We've noted before in these pages that weather patterns are changing around the world, from parts of northern Europe having Miami-like summer days to storm intensities and resultant flooding increasing. Well, here's another one: tornado patterns are changing in the US.
Here's the gist from a recent article in Vox:
More tornadoes are now concentrated in fewer days, meaning they are less spread out and there's a higher number occurring on the same day, according to a 2019 study published in Theoretical and Applied Climatology. A growing number of tornadoes are also occurring in the southeastern part of the US in addition to the Great Plains, where they have historically been most common.
The big threat is from a new phenomenon called tornado "clustering." Clustering results in more extensive and widespread damage in the areas unlucky enough to be hit. In terms of damage patterns, we're looking at a greater impact on infrastructure.
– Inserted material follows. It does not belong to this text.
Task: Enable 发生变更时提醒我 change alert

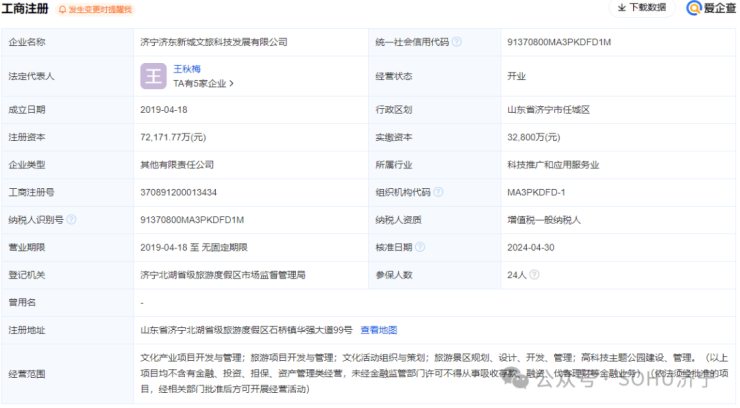Action: (x=94, y=9)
Normally, we expect tornadoes to carve a path of destruction about the width of a football field, like a knife through a sheet cake. But a tornado cluster creates a larger field of destruction in a given area, more like a derecho* windstorm, making recovery slower and more difficult across the affected area.
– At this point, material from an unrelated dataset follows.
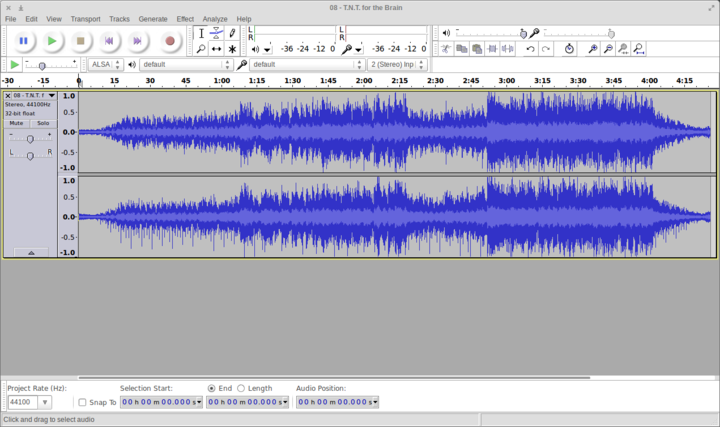Select the Length radio button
The larger point in terms of managing environmental exposures is that weather-related risks are changing in so many ways that we're now required to rethink both risk reduction and recovery planning. London, a city notably deficient in modern HVAC systems, had a number of days over 30°C (around 90°F) last summer, just part of what meteorologists now tell us was the hottest summer in the last 2,000 years. Climate-related catastrophes just in the US amounted to some $92.9 billion in damages during the same period.
Every kind of weather seems to be changing in recent years. Droughts, record snowfalls, heat, wind, floods of every stripe — now even the tornadoes are acting in new and even more dangerous ways. We begin to wonder: Was the series of Sharknado movies silly SciFi fantasy or a soon-to-be-proven prediction?
* The fact that we all know what a derecho is nowadays is one clear marker of how weather has changed recently.